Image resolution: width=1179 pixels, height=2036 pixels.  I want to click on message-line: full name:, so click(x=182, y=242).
========
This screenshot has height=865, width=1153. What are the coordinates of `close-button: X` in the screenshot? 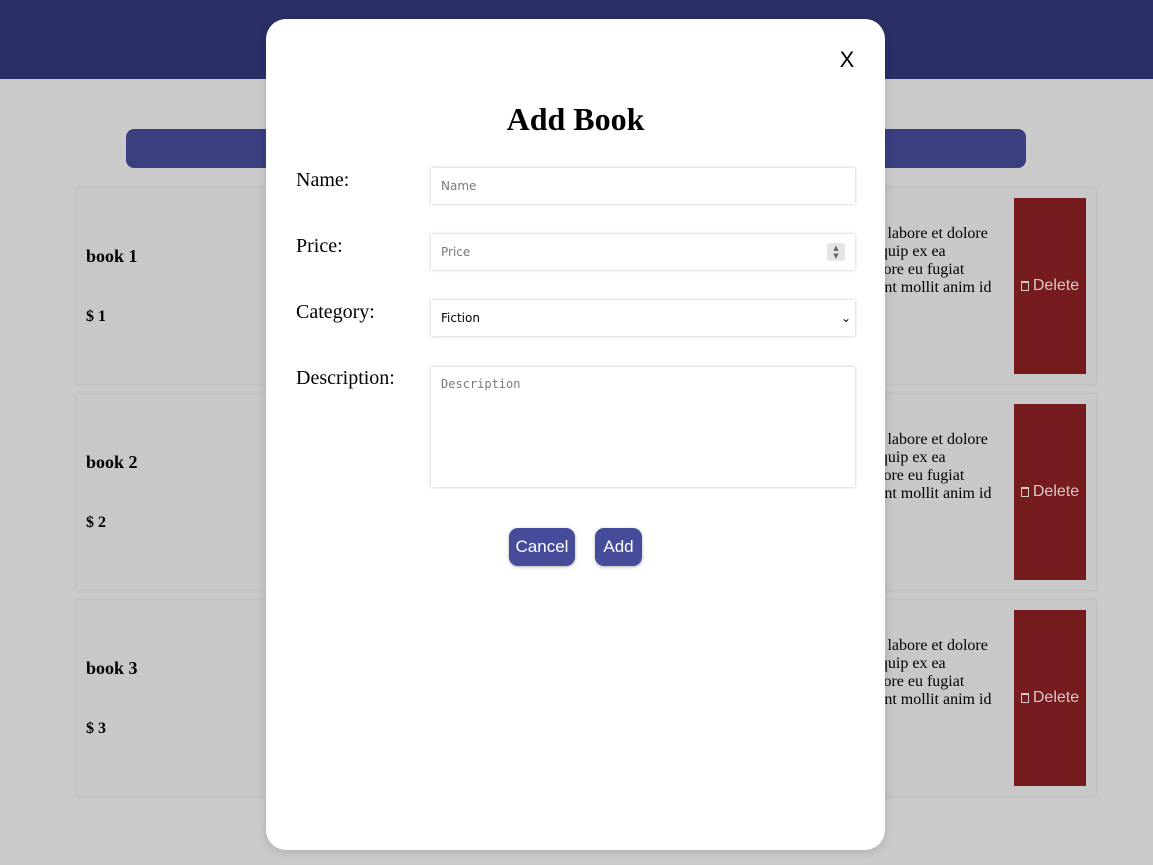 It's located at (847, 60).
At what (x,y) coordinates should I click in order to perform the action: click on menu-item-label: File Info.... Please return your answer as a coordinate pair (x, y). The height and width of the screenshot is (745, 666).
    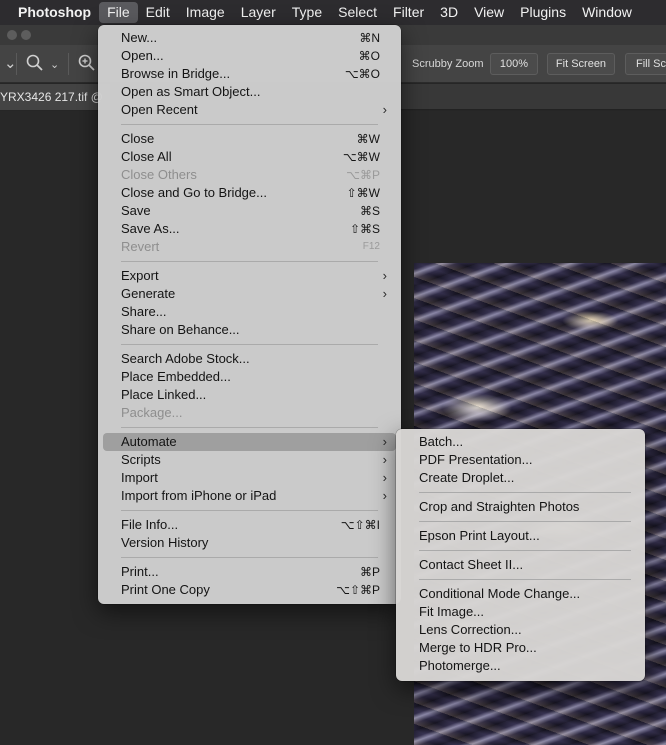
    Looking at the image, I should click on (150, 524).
========
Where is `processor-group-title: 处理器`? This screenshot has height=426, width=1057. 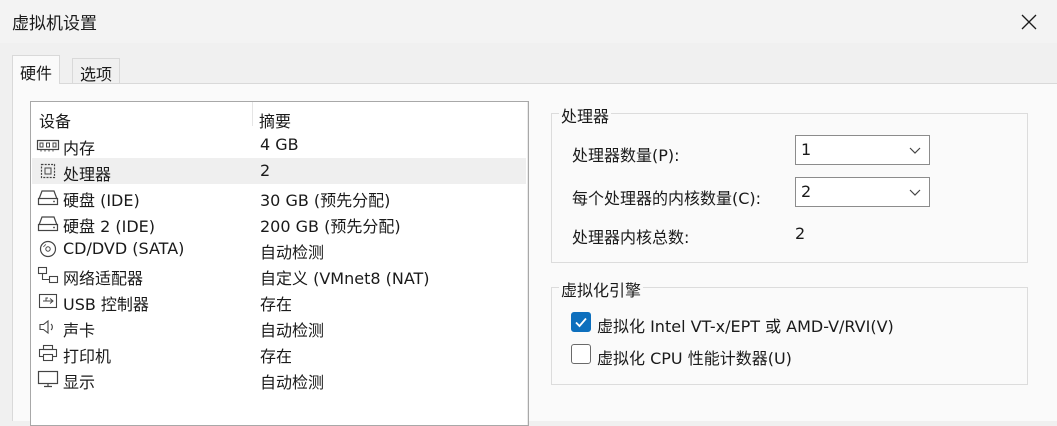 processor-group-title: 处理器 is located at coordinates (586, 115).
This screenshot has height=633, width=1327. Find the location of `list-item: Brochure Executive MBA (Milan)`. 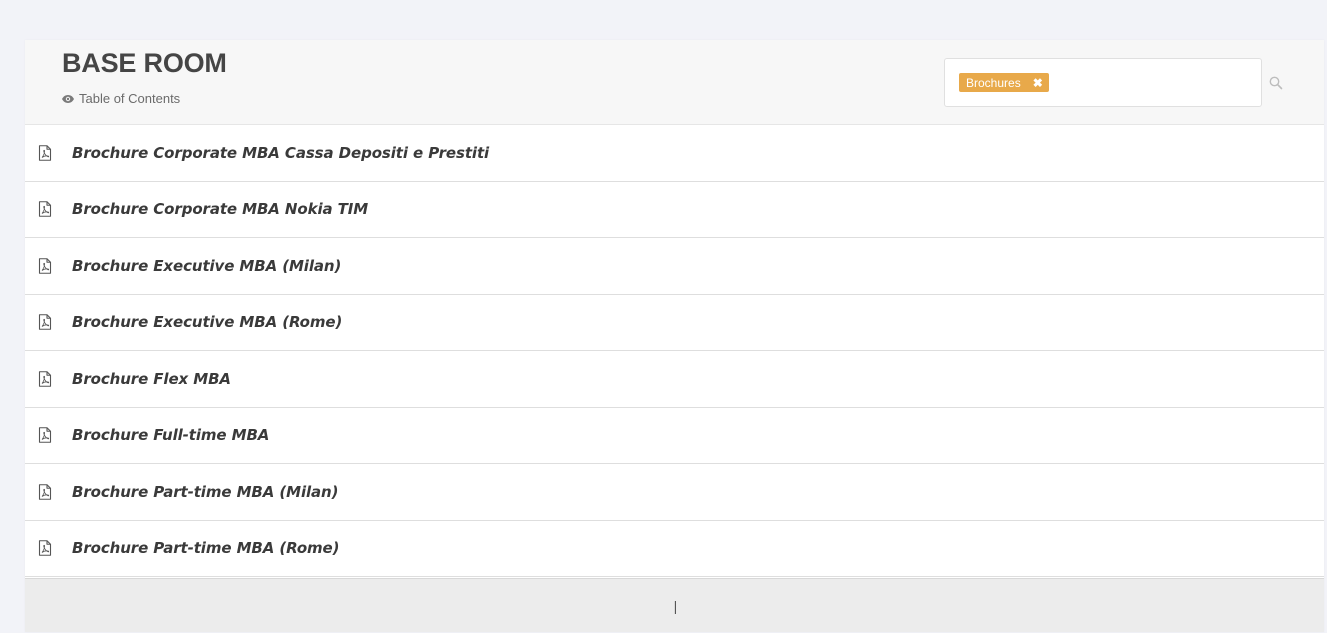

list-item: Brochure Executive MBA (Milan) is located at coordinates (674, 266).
========
■ **WHAT YOU HAVE TO DO**:
In the material, take the lines starting with the one that contains "This screenshot has height=633, width=1327." and going on through the one that contains "list-item: Brochure Executive MBA (Milan) is", and write them out again with "location" replaced by "position", changing nothing else. Leave the pictures out of your answer.

■ **ANSWER TO THIS TASK**:
This screenshot has height=633, width=1327. Find the position of `list-item: Brochure Executive MBA (Milan)`. 

list-item: Brochure Executive MBA (Milan) is located at coordinates (674, 266).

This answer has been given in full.